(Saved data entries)
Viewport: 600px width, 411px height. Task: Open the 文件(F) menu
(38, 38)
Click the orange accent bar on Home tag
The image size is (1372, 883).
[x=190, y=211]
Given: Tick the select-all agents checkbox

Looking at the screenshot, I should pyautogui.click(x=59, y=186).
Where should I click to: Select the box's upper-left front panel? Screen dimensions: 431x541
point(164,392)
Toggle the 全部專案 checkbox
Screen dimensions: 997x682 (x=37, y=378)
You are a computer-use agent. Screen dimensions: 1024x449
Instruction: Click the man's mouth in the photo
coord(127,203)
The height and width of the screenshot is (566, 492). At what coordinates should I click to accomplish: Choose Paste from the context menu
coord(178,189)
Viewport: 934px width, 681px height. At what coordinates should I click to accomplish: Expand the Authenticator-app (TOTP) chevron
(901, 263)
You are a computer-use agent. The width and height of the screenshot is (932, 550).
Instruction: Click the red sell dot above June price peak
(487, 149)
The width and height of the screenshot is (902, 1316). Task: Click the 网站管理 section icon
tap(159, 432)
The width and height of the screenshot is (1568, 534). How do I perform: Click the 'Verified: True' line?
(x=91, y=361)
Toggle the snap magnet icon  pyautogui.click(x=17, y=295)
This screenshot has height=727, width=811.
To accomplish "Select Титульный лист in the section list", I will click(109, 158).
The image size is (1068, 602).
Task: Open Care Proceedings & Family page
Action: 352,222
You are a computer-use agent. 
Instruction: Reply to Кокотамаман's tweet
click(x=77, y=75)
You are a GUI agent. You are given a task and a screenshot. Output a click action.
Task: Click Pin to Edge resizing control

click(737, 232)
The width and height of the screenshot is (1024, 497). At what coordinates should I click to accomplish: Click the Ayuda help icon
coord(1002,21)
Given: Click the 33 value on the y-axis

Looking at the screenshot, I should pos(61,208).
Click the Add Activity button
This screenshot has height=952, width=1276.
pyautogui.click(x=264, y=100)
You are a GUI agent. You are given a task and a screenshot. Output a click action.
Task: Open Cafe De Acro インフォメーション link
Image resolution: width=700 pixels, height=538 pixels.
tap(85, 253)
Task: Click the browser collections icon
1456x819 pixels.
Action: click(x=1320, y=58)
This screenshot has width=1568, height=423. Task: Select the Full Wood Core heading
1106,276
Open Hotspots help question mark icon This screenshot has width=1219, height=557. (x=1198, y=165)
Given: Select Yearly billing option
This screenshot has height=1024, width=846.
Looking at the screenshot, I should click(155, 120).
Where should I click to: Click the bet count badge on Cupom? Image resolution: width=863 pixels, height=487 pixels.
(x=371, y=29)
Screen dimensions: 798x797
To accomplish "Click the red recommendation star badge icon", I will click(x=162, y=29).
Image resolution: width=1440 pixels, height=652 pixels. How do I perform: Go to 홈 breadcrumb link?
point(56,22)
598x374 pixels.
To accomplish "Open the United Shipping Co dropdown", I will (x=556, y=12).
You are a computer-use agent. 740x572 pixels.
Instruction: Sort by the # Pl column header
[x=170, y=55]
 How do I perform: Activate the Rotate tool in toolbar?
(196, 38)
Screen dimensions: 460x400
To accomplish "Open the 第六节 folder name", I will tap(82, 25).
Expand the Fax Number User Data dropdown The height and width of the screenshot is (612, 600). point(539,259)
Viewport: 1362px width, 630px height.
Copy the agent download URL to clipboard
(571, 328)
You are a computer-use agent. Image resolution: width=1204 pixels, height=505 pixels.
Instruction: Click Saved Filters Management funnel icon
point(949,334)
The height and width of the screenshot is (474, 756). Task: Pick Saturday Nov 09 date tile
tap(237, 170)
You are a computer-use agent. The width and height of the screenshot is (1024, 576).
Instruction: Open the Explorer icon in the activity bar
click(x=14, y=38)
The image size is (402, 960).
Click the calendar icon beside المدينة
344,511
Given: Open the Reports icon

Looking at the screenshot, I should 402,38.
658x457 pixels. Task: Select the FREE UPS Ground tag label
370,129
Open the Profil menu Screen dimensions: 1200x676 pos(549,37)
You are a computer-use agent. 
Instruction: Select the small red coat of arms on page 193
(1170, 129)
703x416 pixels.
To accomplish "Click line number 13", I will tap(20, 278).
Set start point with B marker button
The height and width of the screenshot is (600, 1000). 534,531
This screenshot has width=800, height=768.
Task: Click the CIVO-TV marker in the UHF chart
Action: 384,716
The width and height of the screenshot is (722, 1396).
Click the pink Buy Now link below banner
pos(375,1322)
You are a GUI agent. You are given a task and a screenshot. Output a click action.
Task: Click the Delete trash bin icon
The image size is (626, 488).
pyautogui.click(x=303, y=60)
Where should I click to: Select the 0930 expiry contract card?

__YOUR INSTRUCTIONS__. Please repeat the data above verbatim, all of it.

__TASK RESPONSE__.
Viewport: 600px width, 411px height. Task: Open the 文件(F) menu
(38, 38)
Click the orange accent bar on Home tag
The image size is (1372, 883).
[x=190, y=211]
Given: Tick the select-all agents checkbox

Looking at the screenshot, I should pyautogui.click(x=59, y=186).
Where should I click to: Select the box's upper-left front panel? Screen dimensions: 431x541
point(164,392)
Toggle the 全部專案 checkbox
Screen dimensions: 997x682 (x=37, y=378)
You are a computer-use agent. Screen dimensions: 1024x449
Instruction: Click the man's mouth in the photo
coord(127,203)
The height and width of the screenshot is (566, 492). At what coordinates should I click to accomplish: Choose Paste from the context menu
coord(178,189)
Viewport: 934px width, 681px height. At what coordinates should I click to accomplish: Expand the Authenticator-app (TOTP) chevron
(901, 263)
You are a computer-use agent. The width and height of the screenshot is (932, 550).
Instruction: Click the red sell dot above June price peak
(487, 149)
The width and height of the screenshot is (902, 1316). Task: Click the 网站管理 section icon
tap(159, 432)
The width and height of the screenshot is (1568, 534). How do I perform: Click the 'Verified: True' line?
(x=91, y=361)
Toggle the snap magnet icon  pyautogui.click(x=17, y=295)
This screenshot has height=727, width=811.
To accomplish "Select Титульный лист in the section list", I will click(109, 158).
The image size is (1068, 602).
Task: Open Care Proceedings & Family page
Action: 352,222
You are a computer-use agent. 
Instruction: Reply to Кокотамаман's tweet
click(x=77, y=75)
You are a GUI agent. You are given a task and a screenshot. Output a click action.
Task: Click Pin to Edge resizing control

click(737, 232)
The width and height of the screenshot is (1024, 497). At what coordinates should I click to accomplish: Click the Ayuda help icon
coord(1002,21)
Given: Click the 33 value on the y-axis

Looking at the screenshot, I should pos(61,208).
Click the Add Activity button
This screenshot has height=952, width=1276.
pyautogui.click(x=264, y=100)
You are a GUI agent. You are given a task and a screenshot. Output a click action.
Task: Open Cafe De Acro インフォメーション link
Image resolution: width=700 pixels, height=538 pixels.
tap(85, 253)
Task: Click the browser collections icon
1456x819 pixels.
Action: click(x=1320, y=58)
This screenshot has width=1568, height=423. Task: Select the Full Wood Core heading
1106,276
Open Hotspots help question mark icon This screenshot has width=1219, height=557. (x=1198, y=165)
Given: Select Yearly billing option
This screenshot has height=1024, width=846.
Looking at the screenshot, I should click(155, 120).
Where should I click to: Click the bet count badge on Cupom? Image resolution: width=863 pixels, height=487 pixels.
(x=371, y=29)
Screen dimensions: 798x797
To accomplish "Click the red recommendation star badge icon", I will click(x=162, y=29).
Image resolution: width=1440 pixels, height=652 pixels. How do I perform: Go to 홈 breadcrumb link?
point(56,22)
598x374 pixels.
To accomplish "Open the United Shipping Co dropdown", I will (x=556, y=12).
You are a computer-use agent. 740x572 pixels.
Instruction: Sort by the # Pl column header
[x=170, y=55]
 How do I perform: Activate the Rotate tool in toolbar?
(196, 38)
Screen dimensions: 460x400
To accomplish "Open the 第六节 folder name", I will tap(82, 25).
Expand the Fax Number User Data dropdown The height and width of the screenshot is (612, 600). point(539,259)
Viewport: 1362px width, 630px height.
Copy the agent download URL to clipboard
(571, 328)
You are a computer-use agent. Image resolution: width=1204 pixels, height=505 pixels.
Instruction: Click Saved Filters Management funnel icon
point(949,334)
The height and width of the screenshot is (474, 756). Task: Pick Saturday Nov 09 date tile
tap(237, 170)
You are a computer-use agent. The width and height of the screenshot is (1024, 576).
Instruction: Open the Explorer icon in the activity bar
click(x=14, y=38)
The image size is (402, 960).
Click the calendar icon beside المدينة
344,511
Given: Open the Reports icon

Looking at the screenshot, I should 402,38.
658x457 pixels. Task: Select the FREE UPS Ground tag label
370,129
Open the Profil menu Screen dimensions: 1200x676 pos(549,37)
You are a computer-use agent. 
Instruction: Select the small red coat of arms on page 193
(1170, 129)
703x416 pixels.
To accomplish "Click line number 13", I will tap(20, 278).
Set start point with B marker button
The height and width of the screenshot is (600, 1000). 534,531
This screenshot has width=800, height=768.
Task: Click the CIVO-TV marker in the UHF chart
Action: 384,716
The width and height of the screenshot is (722, 1396).
Click the pink Buy Now link below banner
pos(375,1322)
You are a GUI agent. You are given a task and a screenshot. Output a click action.
Task: Click the Delete trash bin icon
The image size is (626, 488).
pyautogui.click(x=303, y=60)
Where should I click to: Select the 0930 expiry contract card?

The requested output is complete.